Frequently in Python, I find myself having to make repeated calls to the same API for different parameters e.g. if extracting stock ticker data, it is usually served one-at-a-time, so to get the data for multiple tickers, I need to make multiple requests. Sometimes that's fine to do sequentially, but sometimes speed is important and we need to parallelise the workflow.
I always find myself having to look up the syntax for Python's ThreadPoolExecutor or ProcessPoolExecutor, and there's always some level of faff involved in processing the results. One day, in 2025, I hit upon an idea, and I have never manually used the Executors again since. This approach just works in every parallelisation scenario I have encountered.
from concurrent.futures import ThreadPoolExecutor, ProcessPoolExecutor, as_completed
from multiprocessing import cpu_count
from typing import Any, Callable
ALLOWABLE_EXECUTOR_CLASSES = {
'thread': ThreadPoolExecutor,
'process': ProcessPoolExecutor,
}
def simple_parallel(
tasks: dict[str, Callable],
max_workers: int|None = None,
executor_class: type[ThreadPoolExecutor] | type[ProcessPoolExecutor] | str | None = None,
) -> dict[str, Any]:
'''Utility to make parallelising workloads simpler.
Input arguments:
* tasks: dict, where the key is what gets used to return the data with and the value must be
the callable function/method (hint: just wrap code inside a lambda).
* max_workers - the max number of workers for the executor_class
* executor_class - the type of parallelism to run (multi-threading or multi-processing)
As an example:
def paginated_function(offset: int, limit: int) -> QuerySet:
return Model.objects.all()[offset:offset + limit]
If we wanted to run this multiple times concurrently, we can now just do:
results = simple_parallel({
'page1': lambda: paginated_function(0, 50),
'page2': lambda: paginated_function(50, 100),
'page3': lambda: paginated_function(100, 150),
'page4': lambda: paginated_function(150, 200),
})
And simple_parallel does the hard part concurrently.
'''
if isinstance(executor_class, str):
executor_class = ALLOWABLE_EXECUTOR_CLASSES[executor_class]
if executor_class is None:
executor_class = ThreadPoolExecutor
if max_workers is None:
if executor_class is ProcessPoolExecutor:
max_workers = min(cpu_count(), len(tasks) or 1)
else:
max_workers = len(tasks) or 1
# validate tasks dict
for name, task in tasks.items():
if not callable(task):
raise TypeError(f'Task spec for {name} incorrect - must be callable')
results = {}
with executor_class(max_workers=max_workers) as executor:
# use the future itself as the key in this dict
future_to_name = {executor.submit(task): name for name, task in tasks.items()}
for future in as_completed(future_to_name):
# this is a generator that returns results in whatever order they execute most quickly
# no ordering is implied or expected - this is why the inputs must have a key i.e. be a dict
name = future_to_name[future]
try:
results[name] = future.result()
except Exception as exc:
results[name] = exc
return results
Let's query some stock data from Yahoo Finance.
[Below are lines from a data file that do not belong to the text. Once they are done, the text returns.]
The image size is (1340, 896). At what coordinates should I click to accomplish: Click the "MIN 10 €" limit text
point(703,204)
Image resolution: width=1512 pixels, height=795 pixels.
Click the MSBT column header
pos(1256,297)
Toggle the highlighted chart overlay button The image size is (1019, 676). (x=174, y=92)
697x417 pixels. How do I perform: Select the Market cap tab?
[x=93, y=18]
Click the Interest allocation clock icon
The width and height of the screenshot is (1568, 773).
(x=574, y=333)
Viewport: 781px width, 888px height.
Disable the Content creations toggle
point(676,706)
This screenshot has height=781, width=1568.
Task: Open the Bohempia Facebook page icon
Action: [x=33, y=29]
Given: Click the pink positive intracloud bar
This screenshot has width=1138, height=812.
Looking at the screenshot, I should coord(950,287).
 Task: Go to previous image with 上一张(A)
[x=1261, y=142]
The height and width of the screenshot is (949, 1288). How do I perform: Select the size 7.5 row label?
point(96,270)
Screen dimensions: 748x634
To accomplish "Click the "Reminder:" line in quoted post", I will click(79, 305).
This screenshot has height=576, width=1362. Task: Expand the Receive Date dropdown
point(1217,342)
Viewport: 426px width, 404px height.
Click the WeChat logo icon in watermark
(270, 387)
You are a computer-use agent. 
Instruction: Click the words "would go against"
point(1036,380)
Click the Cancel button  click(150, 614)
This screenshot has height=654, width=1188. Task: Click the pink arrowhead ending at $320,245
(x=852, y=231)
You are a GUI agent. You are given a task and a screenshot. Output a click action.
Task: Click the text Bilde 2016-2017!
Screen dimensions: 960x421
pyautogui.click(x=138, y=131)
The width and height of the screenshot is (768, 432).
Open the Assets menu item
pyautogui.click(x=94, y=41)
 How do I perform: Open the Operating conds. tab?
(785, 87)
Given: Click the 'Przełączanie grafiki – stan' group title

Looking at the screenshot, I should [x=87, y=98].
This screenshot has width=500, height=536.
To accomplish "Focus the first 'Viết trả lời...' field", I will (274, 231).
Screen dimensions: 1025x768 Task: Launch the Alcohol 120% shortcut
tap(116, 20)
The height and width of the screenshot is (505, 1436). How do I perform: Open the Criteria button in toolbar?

The good folks there have a public API that can easily handle multiple simultaneous requests.
from datetime import datetime
import requests
def get_ticker_data(ticker: str) -> dict[str, list[float | int]]:
url = f"https://query2.finance.yahoo.com/v8/finance/chart/{ticker}?interval=1d&range=3mo&includePrePost=true&events=div%7Csplit%7Cearn&lang=en-GB®ion=GB&source=cosaic"
response = requests.get(url, headers={"User-Agent": "Not blank"})
if response.status_code != 200:
raise Exception('Something went wrong')
data = response.json()
return {
"timestamp": data["chart"]["result"][0]["timestamp"],
"open": data["chart"]["result"][0]["indicators"]["quote"][0]["open"],
"high": data["chart"]["result"][0]["indicators"]["quote"][0]["high"],
"low": data["chart"]["result"][0]["indicators"]["quote"][0]["low"],
"close": data["chart"]["result"][0]["indicators"]["quote"][0]["close"],
"volume": data["chart"]["result"][0]["indicators"]["quote"][0]["volume"],
"adjclose": data["chart"]["result"][0]["indicators"]["adjclose"][0]["adjclose"],
}
TICKERS = ["AAPL", "GOOG", "NFLX", "TSLA", "META", "AMZN", "NVDA"]
# process sequentially
dt0 = datetime.now()
data = {}
for ticker in TICKERS:
data[ticker] = get_ticker_data(ticker)
dt1 = datetime.now()
print(f'Sequential took {(dt1 - dt0).total_seconds()} seconds')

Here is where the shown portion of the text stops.